◆ INSTRUCTION ◆
Reproduce the records from their first line through the line containing "click(x=204, y=160)", both included, and omit the pictures.

════════════════════

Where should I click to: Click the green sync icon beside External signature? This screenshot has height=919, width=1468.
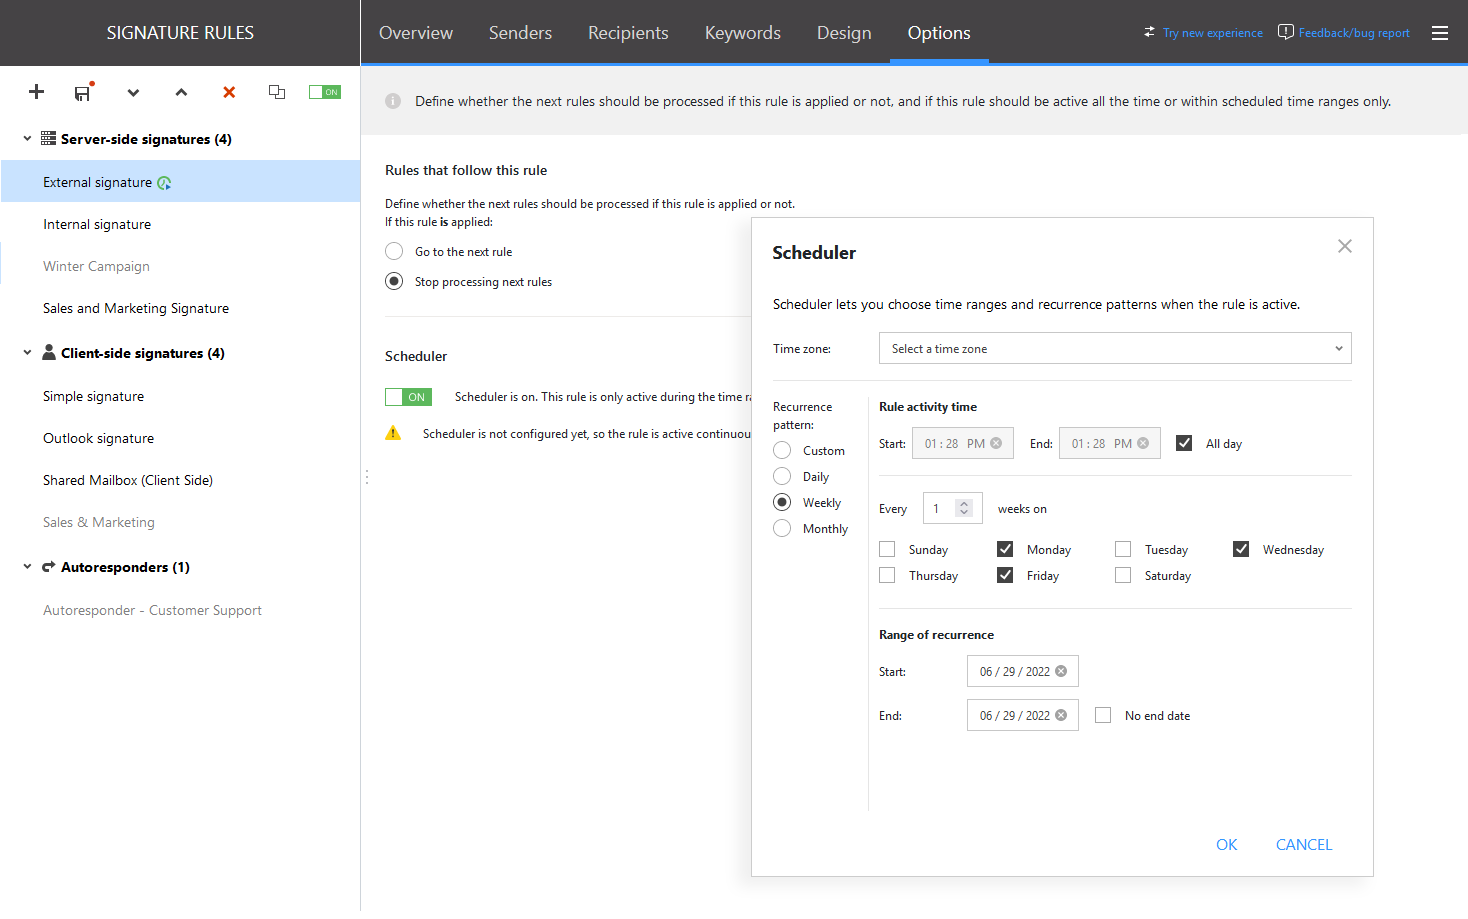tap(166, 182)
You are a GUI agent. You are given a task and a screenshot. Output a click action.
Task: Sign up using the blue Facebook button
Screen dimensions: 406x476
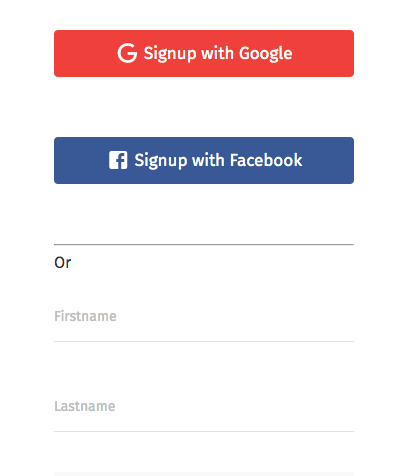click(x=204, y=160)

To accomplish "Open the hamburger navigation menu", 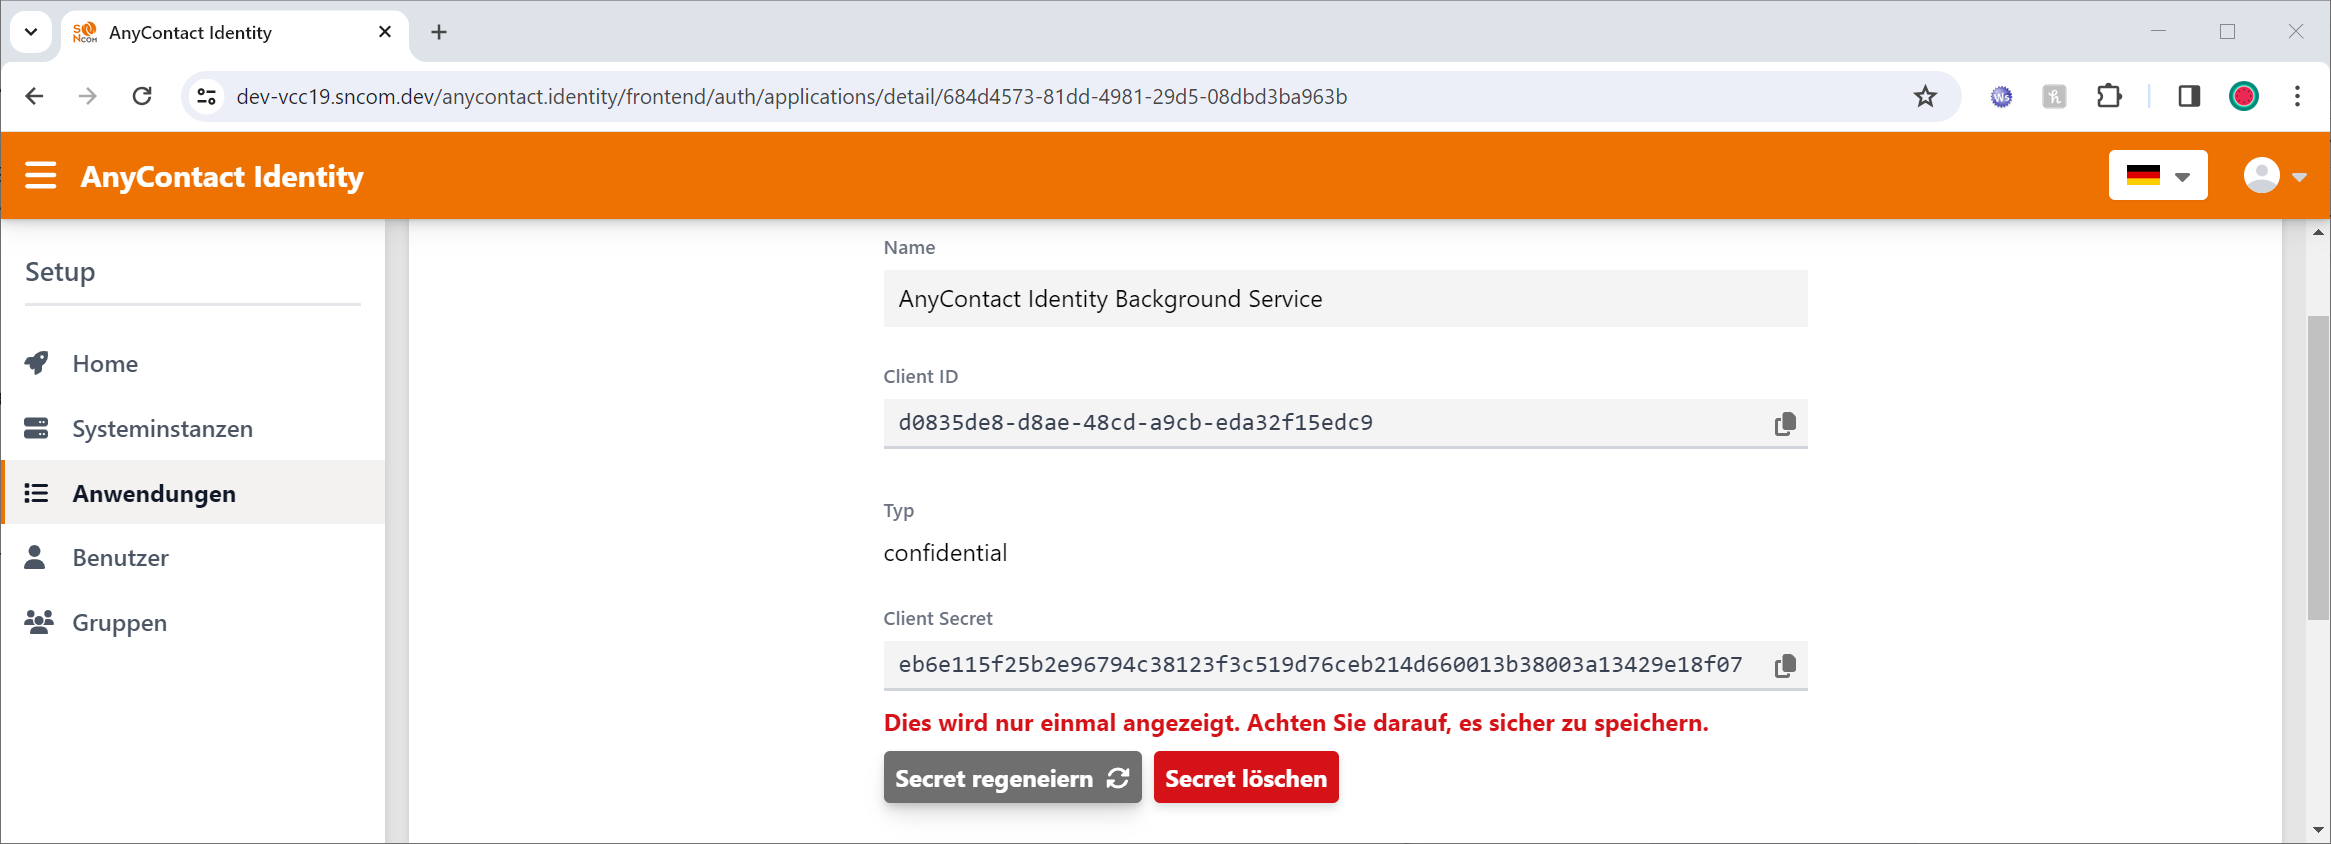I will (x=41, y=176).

════════════════════

◆ COMPLETE RESPONSE ◆
Where should I click to: Click the green sync icon beside External signature? This screenshot has height=919, width=1468.
tap(166, 182)
You are a GUI agent. You are given a task and a screenshot. Output a click action.
Task: Sign up using the blue Facebook button
Screen dimensions: 406x476
click(x=204, y=160)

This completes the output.